GIVEN PASSAGE:
####################
FRIDAY, Aug. 31 (HealthDay News) -- Prepping for a "virtual colonoscopy" at the Mayo Clinic now only involves swallowing four cleansing tablets, rather than the large amounts of liquid laxative typically required, researchers report.
This summer, Mayo embraced the tablet bowel prep as its standard of care for patients undergoing noninvasive colonography, which relies on a CT scan to generate a 3-D snapshot of the patient's colon and rectum.
The four-tablet prep, which contains the laxative agent bisacodyl, would not sufficiently prepare patients for a standard colonoscopy, which involves the insertion of a tiny camera into the patient's large intestine for a real-time visual inspection of the region.
The screenings are recommended for people over 50 for early detection of colon cancer. The colonography route would suffice for the vast majority of patients, the Mayo team says, raising the prospect that an easier prep experience may encourage more people to undergo colon cancer screening.
####################
GIVEN ENTRIES:
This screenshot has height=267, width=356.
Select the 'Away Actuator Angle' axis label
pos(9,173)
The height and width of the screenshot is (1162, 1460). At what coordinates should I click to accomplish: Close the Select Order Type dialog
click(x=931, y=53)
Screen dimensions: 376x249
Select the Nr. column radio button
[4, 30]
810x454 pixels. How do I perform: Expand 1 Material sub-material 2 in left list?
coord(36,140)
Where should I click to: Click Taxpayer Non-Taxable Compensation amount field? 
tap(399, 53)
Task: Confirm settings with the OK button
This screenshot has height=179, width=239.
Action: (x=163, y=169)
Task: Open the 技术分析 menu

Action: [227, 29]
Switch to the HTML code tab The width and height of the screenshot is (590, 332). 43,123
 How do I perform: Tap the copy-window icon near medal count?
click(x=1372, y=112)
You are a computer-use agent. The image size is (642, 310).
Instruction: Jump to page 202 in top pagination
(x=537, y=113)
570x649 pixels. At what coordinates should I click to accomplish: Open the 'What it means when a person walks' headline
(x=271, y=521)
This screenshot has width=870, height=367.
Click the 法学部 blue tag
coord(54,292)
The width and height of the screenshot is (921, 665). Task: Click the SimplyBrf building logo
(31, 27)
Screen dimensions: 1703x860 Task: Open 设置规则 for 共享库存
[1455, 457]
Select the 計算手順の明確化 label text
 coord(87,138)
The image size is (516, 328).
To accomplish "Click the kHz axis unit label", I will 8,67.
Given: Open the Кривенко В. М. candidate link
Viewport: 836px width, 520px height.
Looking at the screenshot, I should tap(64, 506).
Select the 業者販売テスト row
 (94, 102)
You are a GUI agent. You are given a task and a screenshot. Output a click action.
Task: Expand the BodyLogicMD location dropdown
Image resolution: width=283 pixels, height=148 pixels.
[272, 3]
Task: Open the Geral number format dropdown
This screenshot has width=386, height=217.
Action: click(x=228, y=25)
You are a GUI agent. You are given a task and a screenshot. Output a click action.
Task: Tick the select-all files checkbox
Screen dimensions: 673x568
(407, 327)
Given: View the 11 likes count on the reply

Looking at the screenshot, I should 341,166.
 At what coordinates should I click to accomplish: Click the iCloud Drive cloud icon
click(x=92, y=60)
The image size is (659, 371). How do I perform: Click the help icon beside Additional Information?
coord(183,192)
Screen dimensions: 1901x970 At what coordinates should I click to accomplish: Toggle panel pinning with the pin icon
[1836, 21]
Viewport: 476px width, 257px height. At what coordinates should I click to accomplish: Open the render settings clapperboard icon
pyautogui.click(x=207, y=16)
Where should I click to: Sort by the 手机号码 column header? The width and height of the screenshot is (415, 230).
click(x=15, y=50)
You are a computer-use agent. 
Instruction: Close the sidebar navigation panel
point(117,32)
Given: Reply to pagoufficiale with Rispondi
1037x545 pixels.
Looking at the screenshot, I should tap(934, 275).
####################
QUESTIONS TO ANSWER:
A – In the article on the Mayo Clinic's virtual colonoscopy prep, which laxative agent do the four tablets contain?
B – Write the next part of the article on the Mayo Clinic's tablet prep for virtual colonoscopy, picking up after its final sentence.

ANSWERS FOR THIS EXERCISE:
A – Bisacodyl.

B –
"About 70 million Americans are eligible for a screening," said Dr. C. Daniel Johnson, chair of the Mayo Clinic's department of radiology in Arizona. "But today only about half actually do it. And one of the major obstacles has been the inconvenience of the bowel prep, which requires ingesting about a gallon of liquid the day before the procedure."
When they compared the effect of a tablet prep vs. the full bowel prep in a group of colonography patients, "we really didn't find any discernable difference between the two," he added.
Johnson and his colleagues discussed their analysis of the tablet-prep option last year in the journal Abdominal Imaging.
Colonography is an extremely accurate means of picking up polyps that are either intermediate (6 to 9 millimeters) or large (1 centimeter or more), the researchers say.